Exercise details: Search the lines of the records for the word "Locate", and copy every line that has it.
*** Begin section ***
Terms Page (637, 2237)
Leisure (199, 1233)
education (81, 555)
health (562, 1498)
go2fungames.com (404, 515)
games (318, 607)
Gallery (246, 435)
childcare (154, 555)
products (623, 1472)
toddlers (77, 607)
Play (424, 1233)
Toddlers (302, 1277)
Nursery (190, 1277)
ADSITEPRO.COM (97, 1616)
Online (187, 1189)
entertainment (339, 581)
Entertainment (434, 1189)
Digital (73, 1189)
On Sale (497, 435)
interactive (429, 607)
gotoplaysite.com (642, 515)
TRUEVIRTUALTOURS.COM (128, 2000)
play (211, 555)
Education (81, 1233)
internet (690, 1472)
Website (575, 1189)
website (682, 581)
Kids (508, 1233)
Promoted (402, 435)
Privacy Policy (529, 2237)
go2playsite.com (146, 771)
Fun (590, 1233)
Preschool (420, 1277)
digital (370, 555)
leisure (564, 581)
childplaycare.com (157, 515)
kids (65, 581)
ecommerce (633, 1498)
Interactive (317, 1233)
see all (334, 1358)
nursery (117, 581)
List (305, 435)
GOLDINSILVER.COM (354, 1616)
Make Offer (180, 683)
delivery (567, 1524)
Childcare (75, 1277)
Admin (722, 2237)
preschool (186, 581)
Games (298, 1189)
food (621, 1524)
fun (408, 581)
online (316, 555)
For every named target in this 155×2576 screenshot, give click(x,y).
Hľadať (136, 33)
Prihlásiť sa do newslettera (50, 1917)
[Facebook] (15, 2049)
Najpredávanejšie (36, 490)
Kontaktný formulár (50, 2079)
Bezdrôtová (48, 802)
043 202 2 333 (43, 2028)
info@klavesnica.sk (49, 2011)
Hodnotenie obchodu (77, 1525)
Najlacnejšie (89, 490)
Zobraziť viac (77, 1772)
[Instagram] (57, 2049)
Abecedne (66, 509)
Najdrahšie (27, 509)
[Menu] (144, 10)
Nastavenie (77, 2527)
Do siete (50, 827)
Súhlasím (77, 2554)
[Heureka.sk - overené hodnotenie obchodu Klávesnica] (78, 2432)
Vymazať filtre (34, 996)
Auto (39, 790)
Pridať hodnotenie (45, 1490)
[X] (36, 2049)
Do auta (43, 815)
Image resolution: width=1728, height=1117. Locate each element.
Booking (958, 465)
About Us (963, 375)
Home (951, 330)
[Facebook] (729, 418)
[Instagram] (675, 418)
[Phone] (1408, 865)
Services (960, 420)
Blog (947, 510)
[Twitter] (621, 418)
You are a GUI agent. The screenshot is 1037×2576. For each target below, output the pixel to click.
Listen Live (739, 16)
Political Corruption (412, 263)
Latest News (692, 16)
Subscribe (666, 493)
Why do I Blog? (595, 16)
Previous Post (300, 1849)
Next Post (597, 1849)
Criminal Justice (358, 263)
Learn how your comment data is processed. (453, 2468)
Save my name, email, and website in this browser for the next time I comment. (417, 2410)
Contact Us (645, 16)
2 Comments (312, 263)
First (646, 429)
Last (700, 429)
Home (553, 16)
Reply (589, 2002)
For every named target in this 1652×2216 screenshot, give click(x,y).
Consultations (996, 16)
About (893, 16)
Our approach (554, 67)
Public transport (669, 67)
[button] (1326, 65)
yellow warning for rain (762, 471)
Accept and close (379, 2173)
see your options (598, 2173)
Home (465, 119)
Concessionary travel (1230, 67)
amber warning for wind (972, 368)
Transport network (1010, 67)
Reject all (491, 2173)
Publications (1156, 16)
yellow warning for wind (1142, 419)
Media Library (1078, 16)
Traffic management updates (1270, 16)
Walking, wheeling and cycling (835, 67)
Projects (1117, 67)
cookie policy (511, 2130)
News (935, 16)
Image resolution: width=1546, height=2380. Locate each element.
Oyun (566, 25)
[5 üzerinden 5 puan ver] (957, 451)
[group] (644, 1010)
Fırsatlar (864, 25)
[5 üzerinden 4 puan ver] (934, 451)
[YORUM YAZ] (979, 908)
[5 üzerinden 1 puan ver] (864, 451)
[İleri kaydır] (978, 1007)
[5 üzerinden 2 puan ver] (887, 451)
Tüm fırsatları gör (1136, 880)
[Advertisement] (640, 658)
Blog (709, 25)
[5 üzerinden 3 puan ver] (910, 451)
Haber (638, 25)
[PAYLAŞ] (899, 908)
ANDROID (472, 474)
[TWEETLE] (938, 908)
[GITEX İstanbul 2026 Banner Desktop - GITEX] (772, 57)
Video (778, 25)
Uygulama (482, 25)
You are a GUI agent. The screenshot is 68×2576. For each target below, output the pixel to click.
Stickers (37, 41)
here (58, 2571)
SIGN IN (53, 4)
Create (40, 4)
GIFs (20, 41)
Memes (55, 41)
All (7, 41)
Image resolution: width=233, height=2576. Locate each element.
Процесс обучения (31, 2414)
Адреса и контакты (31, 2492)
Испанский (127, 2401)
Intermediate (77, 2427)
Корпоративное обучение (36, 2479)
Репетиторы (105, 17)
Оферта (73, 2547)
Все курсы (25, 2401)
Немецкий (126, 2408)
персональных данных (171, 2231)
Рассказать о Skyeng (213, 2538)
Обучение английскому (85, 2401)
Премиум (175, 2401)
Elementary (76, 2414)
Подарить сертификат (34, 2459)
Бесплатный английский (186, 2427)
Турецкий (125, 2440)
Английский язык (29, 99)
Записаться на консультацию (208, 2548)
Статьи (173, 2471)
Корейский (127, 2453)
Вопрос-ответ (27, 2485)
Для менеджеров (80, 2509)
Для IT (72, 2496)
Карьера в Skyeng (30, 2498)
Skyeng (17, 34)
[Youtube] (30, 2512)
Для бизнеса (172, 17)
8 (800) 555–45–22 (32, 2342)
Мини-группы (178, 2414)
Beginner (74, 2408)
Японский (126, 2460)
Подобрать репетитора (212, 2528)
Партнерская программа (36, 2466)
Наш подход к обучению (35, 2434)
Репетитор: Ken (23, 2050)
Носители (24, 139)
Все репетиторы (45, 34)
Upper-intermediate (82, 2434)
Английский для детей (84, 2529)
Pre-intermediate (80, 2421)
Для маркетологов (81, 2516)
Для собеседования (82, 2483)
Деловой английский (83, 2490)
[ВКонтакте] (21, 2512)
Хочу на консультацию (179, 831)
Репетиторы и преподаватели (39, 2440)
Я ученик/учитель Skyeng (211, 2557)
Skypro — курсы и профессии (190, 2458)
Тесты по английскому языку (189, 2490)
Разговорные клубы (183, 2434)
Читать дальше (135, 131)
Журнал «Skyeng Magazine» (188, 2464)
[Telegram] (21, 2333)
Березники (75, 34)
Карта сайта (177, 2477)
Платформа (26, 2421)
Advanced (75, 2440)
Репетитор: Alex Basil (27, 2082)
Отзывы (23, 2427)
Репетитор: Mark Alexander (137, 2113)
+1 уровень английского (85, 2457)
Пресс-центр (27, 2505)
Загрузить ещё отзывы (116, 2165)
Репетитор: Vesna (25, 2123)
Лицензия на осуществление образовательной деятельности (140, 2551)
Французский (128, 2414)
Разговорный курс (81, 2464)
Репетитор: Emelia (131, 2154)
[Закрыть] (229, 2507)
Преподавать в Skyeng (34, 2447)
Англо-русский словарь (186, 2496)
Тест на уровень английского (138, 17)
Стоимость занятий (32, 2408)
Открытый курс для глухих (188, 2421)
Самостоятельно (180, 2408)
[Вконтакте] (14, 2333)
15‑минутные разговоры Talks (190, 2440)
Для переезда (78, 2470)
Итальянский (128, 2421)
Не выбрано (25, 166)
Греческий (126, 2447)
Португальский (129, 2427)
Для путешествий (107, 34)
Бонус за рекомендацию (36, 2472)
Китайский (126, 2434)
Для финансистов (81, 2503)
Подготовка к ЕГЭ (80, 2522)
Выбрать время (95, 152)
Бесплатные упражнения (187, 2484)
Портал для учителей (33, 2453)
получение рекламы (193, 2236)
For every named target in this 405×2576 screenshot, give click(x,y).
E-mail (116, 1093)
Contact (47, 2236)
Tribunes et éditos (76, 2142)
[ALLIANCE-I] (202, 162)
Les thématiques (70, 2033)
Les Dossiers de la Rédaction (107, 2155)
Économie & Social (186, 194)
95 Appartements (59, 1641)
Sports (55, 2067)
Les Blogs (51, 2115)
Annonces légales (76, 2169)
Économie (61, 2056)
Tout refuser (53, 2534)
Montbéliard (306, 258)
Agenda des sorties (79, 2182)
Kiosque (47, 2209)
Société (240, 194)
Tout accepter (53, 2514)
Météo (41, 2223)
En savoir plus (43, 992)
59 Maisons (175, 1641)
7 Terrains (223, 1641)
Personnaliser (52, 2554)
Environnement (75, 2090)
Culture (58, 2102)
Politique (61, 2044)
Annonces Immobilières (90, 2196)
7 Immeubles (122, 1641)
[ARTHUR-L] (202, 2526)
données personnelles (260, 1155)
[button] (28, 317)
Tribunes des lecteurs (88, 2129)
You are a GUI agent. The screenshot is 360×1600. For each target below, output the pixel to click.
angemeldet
*** End section ***
Result of the task:
Image resolution: width=1728, height=1117. Locate each element.
Image resolution: width=1546, height=2380. Locate each element.
Image resolution: width=233, height=2576. Locate each element.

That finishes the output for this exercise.